Horseshoe Diaries, Volume 3

In this week’s installment of the Horseshoe Diaries, we hear from Todd. Todd happens to be a Colts Authority “employee” – the man who brings you all of the links, does a lot of work on twitter, and is the personal cheerleader for the Check it to Pancakes program. After the jump, we’ll read Todd’s story.

As a child of the 80s the world was filled with many fears. We lived under the spectre of a nuclear winter, the looming drug war (and Nancy Reagan) and the painful economic impact of rampant inflation. There was something to fear around every corner but those that hurt the worst are always those closest to home.
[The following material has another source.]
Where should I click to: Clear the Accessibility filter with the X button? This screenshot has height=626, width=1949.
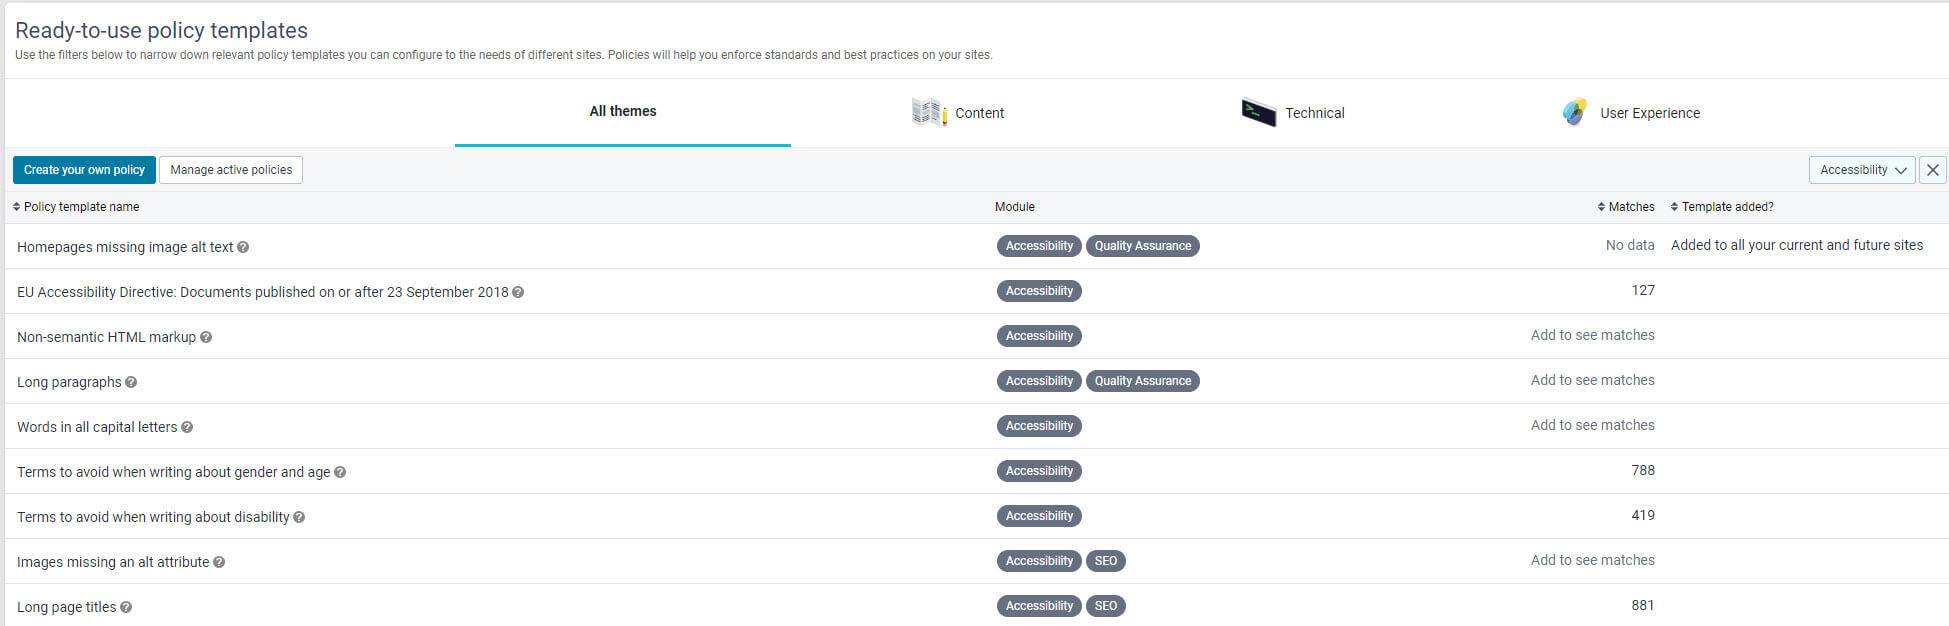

In the winter of 1981 my mother and father broke the news that we were moving to Illinois leaving behind our small Indiana town, our friends, our family and the comfort of that small, isolated world I knew. My father had been laid off and offered a job in southern Illinois. We had no choice and while we were thankful for what little we had, I spent countless nights worried that we’d be forced to move again perhaps to somewhere even more removed from my grandparents, cousins and friends.

For every one of those years in southern Illinois I was the new kid, the outsider no one really knew. I was short, skinny, comparatively poor with few friends. I was different. Being from Indiana wasn’t necessarily a good thing in the 1980s either and the other kids let me know. They had Chicago, the Bears, real culture while Indiana was that weird cousin who lived down the street and “didn’t know any better.” Aside from the Indy 500 there was little anyone in Illinois identified with Indiana. Even our beloved high school and college basketball traditions mattered little to the kids who mercilessly ostracized me. For all they knew I didn’t exist. 
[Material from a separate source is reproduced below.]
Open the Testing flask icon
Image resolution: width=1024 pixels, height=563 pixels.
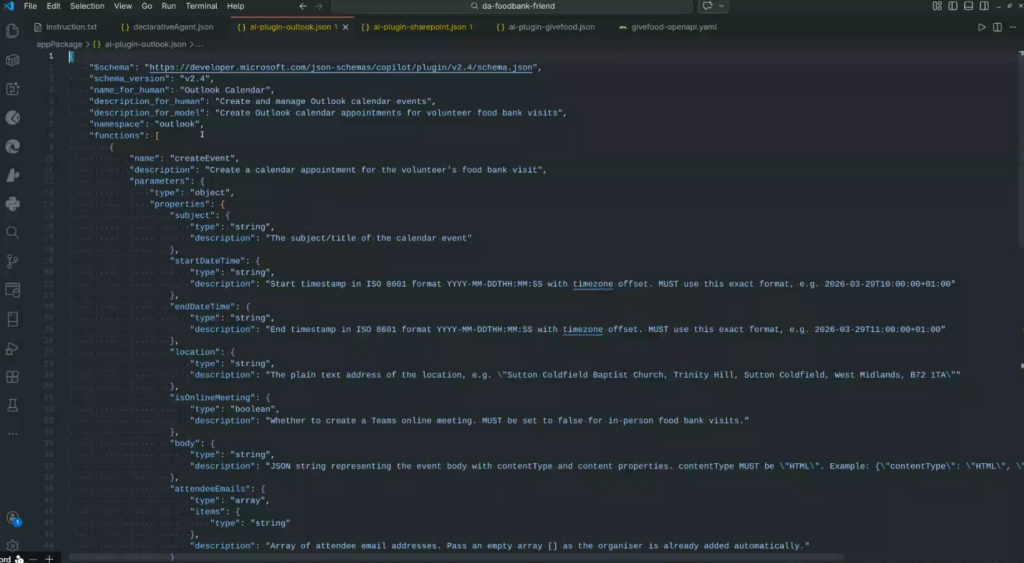pos(13,406)
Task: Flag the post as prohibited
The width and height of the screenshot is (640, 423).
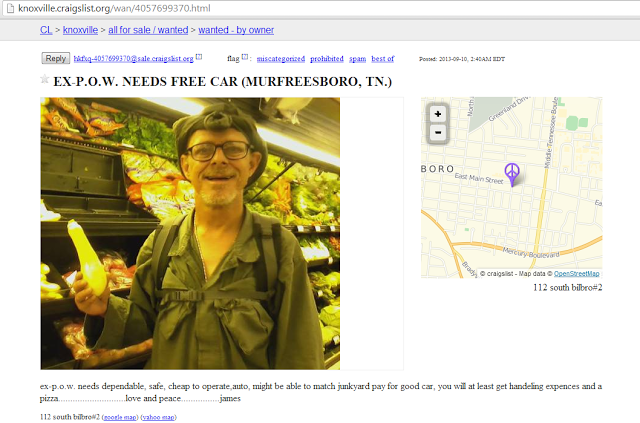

On a long weekend home to visit my grandparents in April of 1984 all of that changed, at least in my mind. My mother had taken us to JC Penney’s at the Honey Creek Square Mall in Terre Haute. Terre Haute wasn’t exactly a wonderful oasis but in my little world it was a wonderful break from Illinois. It was at that woefully beige and brown JC Penney that I spotted a little grey t-shirt that would change my life. It had only been weeks since the Colts had abandoned Baltimore for Indianapolis and the shirts had already arrived.

Football? In our beloved basketball haven? But this was a big-time moment. It was something new, strange and utterly magnificent. Indiana not only had a professional basketball team but an NFL team. Aside from the Cubs and White Sox, both of which stunk, what did Illinois have on Indiana now?

It was at that moment that my Hoosier pride took over and I found an identity. It was a moment of pride to have an NFL team. I understood nothing of Bob Irsay’s troubles with the city and state governments or John Elway’s 1983 embarrassment. It didn’t matter that the team was horrible and had little hope of success in the Hoosier Dome. There was no hesitation to love an unlovable team–they were our team and that’s all that mattered. That t-shirt (which I owned for years) gave me a little bit of pride and an inkling of who I wanted to be.

Once my family had returned to Indiana I suffered, like all of you, through those unbearable seasons. The Dickerson years, the 1991 1-15 season, getting robbed by Kordell Stewart and the Steelers and finally this glorious era we’ve enjoyed for more than a decade. Yet through it all I’ve always been thankful for my Colts. Over those years so many other pieces of Colts memorabilia have replaced that original shirt including my favorite “Let ‘er rip” sweatshirt, Harrison, Freeney and Manning jerseys and countless others. No piece of my collection will ever much as that first t-shirt.